§ **Stated goal**
Turn the part of the records that opens with the line containing "The height and width of the screenshot is (267, 953)." and closes with the line containing "Click the eValid" into a Markdown table with the columns Row and Line. Number each line in Row, put the line itself in Line, and leave out blank lines.

[Records locating words and elements]

⟨

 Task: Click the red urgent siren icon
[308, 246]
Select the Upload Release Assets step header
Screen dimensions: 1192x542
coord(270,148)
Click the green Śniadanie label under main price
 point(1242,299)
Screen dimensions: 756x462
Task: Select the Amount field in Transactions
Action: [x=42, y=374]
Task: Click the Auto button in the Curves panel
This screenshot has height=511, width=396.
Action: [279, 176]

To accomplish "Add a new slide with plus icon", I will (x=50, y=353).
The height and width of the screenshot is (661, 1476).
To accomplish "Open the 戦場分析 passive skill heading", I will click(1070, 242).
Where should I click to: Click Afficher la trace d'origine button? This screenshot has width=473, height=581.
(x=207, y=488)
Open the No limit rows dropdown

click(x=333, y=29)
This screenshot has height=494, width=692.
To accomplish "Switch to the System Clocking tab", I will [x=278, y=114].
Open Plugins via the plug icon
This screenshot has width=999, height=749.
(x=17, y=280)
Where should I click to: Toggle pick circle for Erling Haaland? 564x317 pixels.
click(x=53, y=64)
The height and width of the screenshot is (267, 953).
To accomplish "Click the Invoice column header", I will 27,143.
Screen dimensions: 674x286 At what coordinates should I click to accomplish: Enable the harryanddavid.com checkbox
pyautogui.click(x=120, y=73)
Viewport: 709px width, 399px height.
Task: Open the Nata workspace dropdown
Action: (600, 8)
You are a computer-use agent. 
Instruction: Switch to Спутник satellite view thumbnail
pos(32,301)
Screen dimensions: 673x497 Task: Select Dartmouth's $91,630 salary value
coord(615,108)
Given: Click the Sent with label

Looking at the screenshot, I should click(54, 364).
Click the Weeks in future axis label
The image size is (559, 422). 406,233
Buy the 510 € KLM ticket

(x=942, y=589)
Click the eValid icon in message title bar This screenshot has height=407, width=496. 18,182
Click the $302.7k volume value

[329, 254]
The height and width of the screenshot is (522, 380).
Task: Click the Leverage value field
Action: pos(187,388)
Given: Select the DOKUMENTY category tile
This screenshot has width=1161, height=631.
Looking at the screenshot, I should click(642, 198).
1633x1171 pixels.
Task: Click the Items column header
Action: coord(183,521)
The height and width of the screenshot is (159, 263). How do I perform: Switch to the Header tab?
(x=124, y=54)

⟩

§ **Reply**
| Row | Line |
|---|---|
| 1 | The height and width of the screenshot is (267, 953). |
| 2 | To accomplish "Click the Invoice column header", I will 27,143. |
| 3 | Screen dimensions: 674x286 At what coordinates should I click to accomplish: Enable the harryanddavid.com checkbox |
| 4 | pyautogui.click(x=120, y=73) |
| 5 | Viewport: 709px width, 399px height. |
| 6 | Task: Open the Nata workspace dropdown |
| 7 | Action: (600, 8) |
| 8 | You are a computer-use agent.  |
| 9 | Instruction: Switch to Спутник satellite view thumbnail |
| 10 | pos(32,301) |
| 11 | Screen dimensions: 673x497 Task: Select Dartmouth's $91,630 salary value |
| 12 | coord(615,108) |
| 13 | Given: Click the Sent with label |
| 14 | Looking at the screenshot, I should click(54, 364). |
| 15 | Click the Weeks in future axis label |
| 16 | The image size is (559, 422). 406,233 |
| 17 | Buy the 510 € KLM ticket |
| 18 | (x=942, y=589) |
| 19 | Click the eValid icon in message title bar This screenshot has height=407, width=496. 18,182 |